学校行って先生にちゃんとこのこと説明するんやで?そんでちゃんと手当てしてもらえ。」

『その前に一つ聞いていい?』
「なんや。」
聞かれることの予想はついていた。
『章吾って中学のときどんなんやったん?なんやあいつらの話聞いてたら
章吾ってかなり凄い人に思えるんやけど。』

数年前俺が中学生だったころ、この地域の中学校はかなり荒れていた。
特に中学校同士の抗争が激しかった。
俺はそういうのに関わりたくなかった。自分の学校の不良にさえ自分から近寄ろうとは
しなかった。だが中立はすぐに捨てた。
俺がその当時愛していた少年(今のその少年はストライクゾーン外だ)
が他の学校の不良共にかつあげされていたのを目撃した俺はその不良共を蹴散らし
そいつらの学校に一人で乗り込み、血まみれになりながらも学校間の抗争を終結させた。
俺は大したことをしたつもりはなかったが、それは今でもこの地域の中学生の間で伝説として語り継がれている。

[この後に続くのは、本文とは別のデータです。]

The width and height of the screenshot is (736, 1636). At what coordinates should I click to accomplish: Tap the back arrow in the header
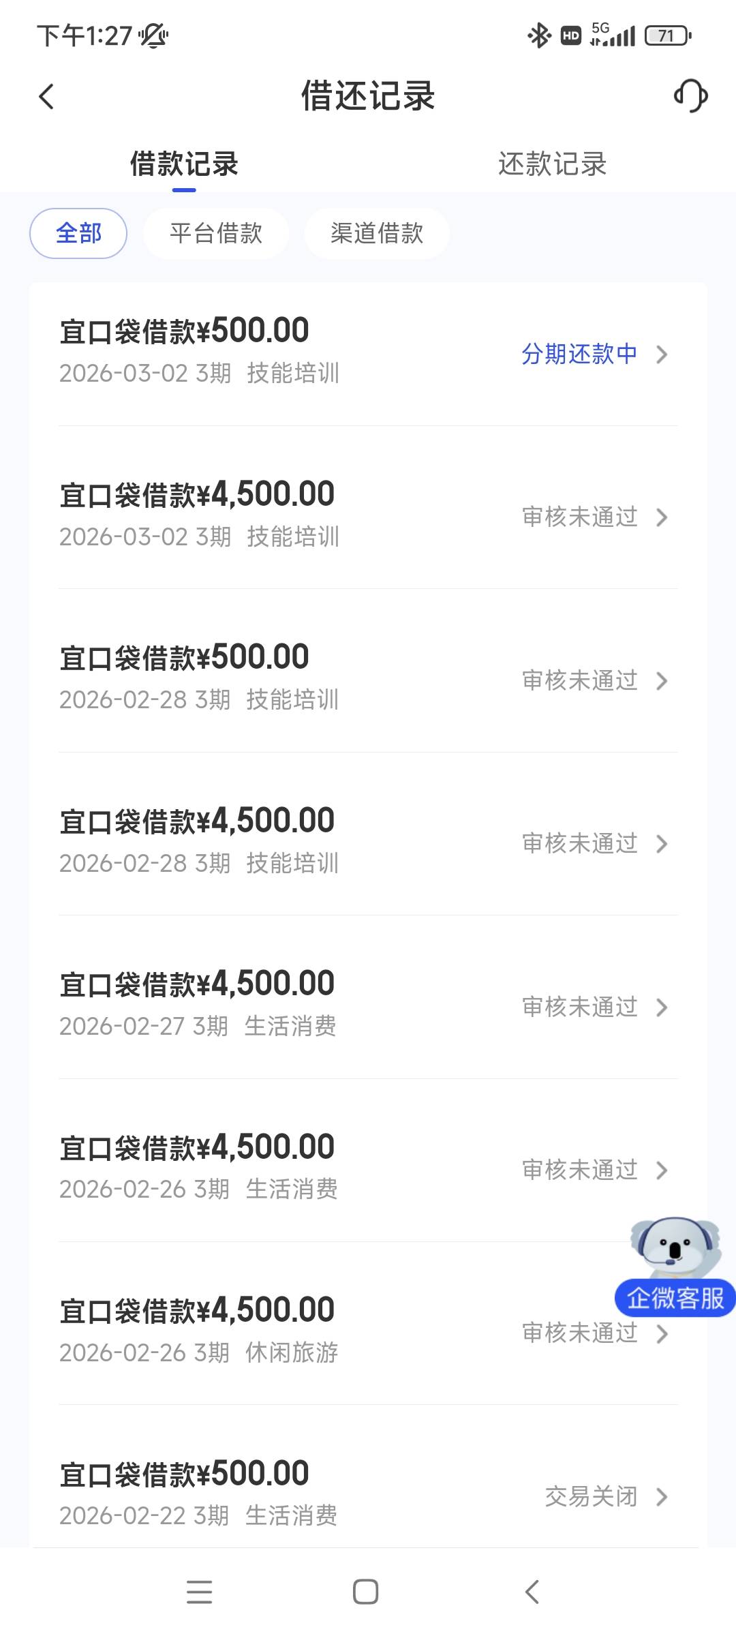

「ま、学校のドンみたいなもんやったねん。なりたくてなったわけじゃないんやけどな。
そんなことよりはよ学校いけ。」
俺は翔に手を振りその場を立ち去ろうとした。
『あ、章吾!待って!』

「なんや?」
俺は立ち止まり耳を傾けた。
『助けてくれたお礼がしたいねん。だからまたこの前みたいにお願い一つ聞いてあげる。』
「まじでか!?」
俺は嬉しすぎて仕方がなかった。
この前はメアド交換をしたが今回は大胆にいこうと思った。
もっと翔に近づきたいからだ。
「ほなね、今晩俺の家泊まって。」
『え!?』
「だから、俺の家泊まってくれへん?」

少し間を置き翔は言った。『・・・お、俺みたいなんが泊まりにいってええの?』
「ええよ。学校終わったらメールして。ここ集合やで。」
『よっしゃわかった。メールする。ほな学校行くわ。』
「ほな。」

俺は急いで学校に向かった。案の定遅刻した。
翔のことで頭がいっぱいだった俺は全く授業に集中できなかった。
翔のことしか考えることができなかった。